Friday, November 14, 2008

have a heart....


The world may be categorized into seven major areas for ease of study and understanding. They are: Latin America and the Caribbean; the Middle East and North Africa; Africa—Sub-Sahara; Europe and Central Asia; East Asia and the Pacific; South Asia and North America.

In a major study of global poverty, the World Bank (2001) estimated that 1.2 billion people lived in poverty in these seven major areas. Additionally, UNICEF (2001) reported that in a $30 trillion global economy, this figure represents one-fourth of the human race that is living in conditions of almost unimaginable suffering and want. Nearly 1 billion people in the world are illiterate. Approximately 1.3 billion people lack safe water. Over one-half of the developing world's population (2.6 billion people) is without access to adequate sanitation.

The United Nations Department of Public Information (1996) estimated that more than two thirds of the world's poor people live in only ten African and Asian countries: Bangladesh, Brazil, central and western China, Ethiopia, India, Indonesia, Nigeria, Pakistan, the Philippines, and Vietnam. In Africa, the majority of the countries that are poor gained their independence from European colonial powers in the second half of the twentieth century. In Asia, most of the poverty is concentrated in the southern and eastern areas.

More than a billion people still live on less than $1 a day (World Bank 2001). The majority of the world's poor people are women and children. Most of these reside in rural areas. More than 110 million children of school age do not attend school. Easily preventable diseases (pneumonia, diarrhea, malaria, and measles) account for the deaths of nearly eleven million children under the age of five each year. Between 600 million and 700 million children, representing about 40 percent of all those in the developing world, are poor (World Summit for Social Development and Beyond).

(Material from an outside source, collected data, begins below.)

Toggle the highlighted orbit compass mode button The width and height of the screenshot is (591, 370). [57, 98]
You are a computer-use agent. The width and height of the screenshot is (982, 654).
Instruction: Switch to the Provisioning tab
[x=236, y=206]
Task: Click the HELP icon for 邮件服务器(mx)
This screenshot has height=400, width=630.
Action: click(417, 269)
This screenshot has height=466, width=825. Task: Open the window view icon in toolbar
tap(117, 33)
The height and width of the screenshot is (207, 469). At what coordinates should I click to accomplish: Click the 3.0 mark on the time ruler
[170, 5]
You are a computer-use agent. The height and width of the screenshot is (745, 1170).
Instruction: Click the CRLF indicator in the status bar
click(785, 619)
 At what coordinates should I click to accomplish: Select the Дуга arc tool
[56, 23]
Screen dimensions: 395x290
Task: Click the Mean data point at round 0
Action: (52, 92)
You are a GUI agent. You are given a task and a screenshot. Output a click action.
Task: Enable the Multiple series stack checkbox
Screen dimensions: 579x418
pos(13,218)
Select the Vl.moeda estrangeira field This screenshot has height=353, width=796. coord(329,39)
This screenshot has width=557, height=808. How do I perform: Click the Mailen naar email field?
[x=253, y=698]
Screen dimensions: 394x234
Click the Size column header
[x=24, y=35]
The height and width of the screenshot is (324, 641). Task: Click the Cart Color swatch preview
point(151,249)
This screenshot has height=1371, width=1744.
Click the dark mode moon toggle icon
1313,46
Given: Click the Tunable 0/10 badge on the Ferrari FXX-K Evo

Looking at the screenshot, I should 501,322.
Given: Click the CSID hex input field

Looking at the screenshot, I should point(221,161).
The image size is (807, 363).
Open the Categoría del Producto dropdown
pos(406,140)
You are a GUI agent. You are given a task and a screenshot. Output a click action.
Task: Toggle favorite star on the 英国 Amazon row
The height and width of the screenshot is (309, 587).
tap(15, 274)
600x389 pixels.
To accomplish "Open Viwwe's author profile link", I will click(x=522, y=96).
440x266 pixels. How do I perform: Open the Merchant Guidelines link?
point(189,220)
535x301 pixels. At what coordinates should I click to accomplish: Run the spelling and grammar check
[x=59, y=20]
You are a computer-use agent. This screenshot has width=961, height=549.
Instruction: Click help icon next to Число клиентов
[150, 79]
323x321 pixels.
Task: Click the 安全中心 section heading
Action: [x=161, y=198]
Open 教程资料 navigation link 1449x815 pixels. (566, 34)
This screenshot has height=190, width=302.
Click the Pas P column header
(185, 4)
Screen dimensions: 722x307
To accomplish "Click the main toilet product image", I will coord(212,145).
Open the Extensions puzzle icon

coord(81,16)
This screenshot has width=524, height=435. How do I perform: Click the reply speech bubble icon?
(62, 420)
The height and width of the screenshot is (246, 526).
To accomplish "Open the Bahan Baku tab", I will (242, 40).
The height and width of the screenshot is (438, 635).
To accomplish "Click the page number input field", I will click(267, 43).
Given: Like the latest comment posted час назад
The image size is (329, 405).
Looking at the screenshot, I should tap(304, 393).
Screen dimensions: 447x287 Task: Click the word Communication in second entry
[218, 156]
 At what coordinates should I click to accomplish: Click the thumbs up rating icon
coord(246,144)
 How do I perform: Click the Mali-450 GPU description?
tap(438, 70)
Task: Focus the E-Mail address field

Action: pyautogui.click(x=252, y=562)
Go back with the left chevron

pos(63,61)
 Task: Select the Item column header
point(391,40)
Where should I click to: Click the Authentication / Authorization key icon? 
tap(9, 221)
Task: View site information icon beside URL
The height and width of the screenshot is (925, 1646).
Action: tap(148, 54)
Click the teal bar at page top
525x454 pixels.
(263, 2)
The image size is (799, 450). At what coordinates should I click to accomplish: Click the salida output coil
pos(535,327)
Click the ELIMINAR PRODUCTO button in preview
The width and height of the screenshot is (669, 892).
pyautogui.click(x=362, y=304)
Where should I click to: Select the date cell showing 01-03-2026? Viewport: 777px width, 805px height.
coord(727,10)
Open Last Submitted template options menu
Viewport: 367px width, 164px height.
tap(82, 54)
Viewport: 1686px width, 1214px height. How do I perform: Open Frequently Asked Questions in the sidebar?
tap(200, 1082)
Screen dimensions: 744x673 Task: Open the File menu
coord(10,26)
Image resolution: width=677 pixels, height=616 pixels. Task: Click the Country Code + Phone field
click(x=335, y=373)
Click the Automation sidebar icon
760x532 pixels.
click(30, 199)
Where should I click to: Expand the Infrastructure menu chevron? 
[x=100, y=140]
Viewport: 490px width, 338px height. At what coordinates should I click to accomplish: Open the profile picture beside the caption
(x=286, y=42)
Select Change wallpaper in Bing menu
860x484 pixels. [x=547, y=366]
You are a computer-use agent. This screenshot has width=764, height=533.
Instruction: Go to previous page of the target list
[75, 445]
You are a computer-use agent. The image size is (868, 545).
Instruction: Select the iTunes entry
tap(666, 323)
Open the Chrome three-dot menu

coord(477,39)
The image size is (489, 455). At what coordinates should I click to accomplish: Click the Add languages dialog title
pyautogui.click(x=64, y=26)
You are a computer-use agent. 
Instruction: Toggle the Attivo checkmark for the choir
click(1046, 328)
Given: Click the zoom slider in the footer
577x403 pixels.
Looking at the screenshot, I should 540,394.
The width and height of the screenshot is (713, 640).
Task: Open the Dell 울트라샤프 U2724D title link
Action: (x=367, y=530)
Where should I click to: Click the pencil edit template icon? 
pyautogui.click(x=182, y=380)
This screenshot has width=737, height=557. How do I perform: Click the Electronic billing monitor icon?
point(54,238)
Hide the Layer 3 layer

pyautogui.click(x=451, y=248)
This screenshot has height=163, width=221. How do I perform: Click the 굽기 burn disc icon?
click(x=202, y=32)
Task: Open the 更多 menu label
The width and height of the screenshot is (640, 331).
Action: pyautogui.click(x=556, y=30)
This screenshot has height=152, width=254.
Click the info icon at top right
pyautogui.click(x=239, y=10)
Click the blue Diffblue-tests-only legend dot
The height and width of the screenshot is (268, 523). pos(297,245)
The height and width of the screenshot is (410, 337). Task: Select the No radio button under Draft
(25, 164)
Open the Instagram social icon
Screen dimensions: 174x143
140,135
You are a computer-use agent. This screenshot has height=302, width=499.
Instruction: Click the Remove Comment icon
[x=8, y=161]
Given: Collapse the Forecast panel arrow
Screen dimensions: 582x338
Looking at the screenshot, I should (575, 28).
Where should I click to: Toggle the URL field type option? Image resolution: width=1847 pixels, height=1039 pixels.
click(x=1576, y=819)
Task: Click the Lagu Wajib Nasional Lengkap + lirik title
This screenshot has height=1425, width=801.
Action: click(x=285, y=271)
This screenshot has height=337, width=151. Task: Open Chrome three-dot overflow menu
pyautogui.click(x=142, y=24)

Many hundred of millions of people in the poorer countries are preoccupied solely with survival and elementary needs. For them work is frequently not available or, when it is, pay is low and conditions often barely tolerable. Homes are constructed of impermanent materials and have neither piped water nor sanitation. Electricity is a luxury. Health services are thinly spread and in rural areas only rarely within walking distance. Primary schools, where they exist, may be free and not too far away, but children are needed for work and cannot be easily spared for schooling. Permanent insecurity is the condition of the poor. There are no public systems of social security in the event of unemployment, sickness or death of a wage earner in the family. Flood, drought or disease affecting people or livestock can destroy livelihoods without hope of compensation.

The poorest of the poor . . . will remain . . . outside the reach of normal trade and communication. The combination of malnutrition, illiteracy, disease, high birth rates, underemployment and low income closes off the avenues of escape. (Brandt Commission 1980, p. 49)

The plight of poor people throughout the world continues to be much the same as what was described above.

The words sound hauntingly similar to the description of the people living in today's global poverty.